### DOCUMENT EXCERPT
WHEN politicians in the Balearics and Spain say that the region/country have been among those most affected by Covid, they are not wrong. Where Spain is concerned, the harm was appreciated way back during the first weeks of the crisis last spring.
It wasn’t just the Spanish government saying this. The EU recognised the situation, so did the IMF and the OECD Organisation for Economic Cooperation and Development. Because of the impact, Spain’s recovery was always going to be heavily reliant on EU funds, and the EU is to be generous.
Last week, Spain’s minister for economic affairs, Nadia Calviño, gave an indication as to how the government intends spending the 140 billion euros recovery fund, half of which is in the form of direct grants and half a loan on advantageous terms.
Of this amount, 27 billion is being drawn down this year, or rather the money has been borrowed - as itemised in Spain’s 2021 budget - in advance of any payment actually being made. Spain has to present its plan for the recovery funds for approval by Brussels, which is expected to be by the end of June.
Meanwhile, and if one goes back to earlier in the crisis, analysis was made of how Spain’s fiscal stimulus measures compared with other European states. These equated to 3.7% of GDP (2019’s GDP, that is) and were below the likes of France and Germany.
Deferral of tax and social security payments represented only 0.8% of GDP. Italy, by way of contrast, was at 13.2%. Funds to provide liquidity placed Spain well below Italy (32%) at 9.2%. Germany and France were again higher.
The IMF and the European Central Bank (ECB) have concluded that Spain has more or less done what it has needed to in order to combat the economic impact, but they have also pointed to less money having been spent than by other European countries.
That analysis of fiscal stimulus, deferrals and liquidity said its own story. From the outset of the crisis, Spain’s response has been more, shall we say cautious, than that of others. And in this context, one has to consider the demands which have been made for months for direct aid.
The government has contributed in direct ways, such as through the ERTE scheme. As noted last week by the government delegate in the Balearics, Aina Calvo, support for ERTE in 2020 in the Balearics amounted to 618 million euros. It was what else she noted which revealed how the government has approached its assistance.

### DATA PROVIDED

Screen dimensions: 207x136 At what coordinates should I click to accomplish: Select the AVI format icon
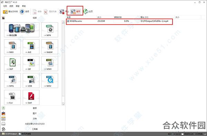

### INSTRUCTIONS TO FOLLOW
Answer these questions from the article on Spain's Covid recovery:
1. How large is the recovery fund, and how is it divided?
2. To what share of GDP did Spain's fiscal stimulus measures amount?
3. How much support went to ERTE in the Balearics in 2020?
The data plays no part in this.

### ANSWER BELOW
1. It is 140 billion euros, half in direct grants and half as a loan on advantageous terms.
2. They amounted to 3.7% of 2019's GDP.
3. It came to 618 million euros.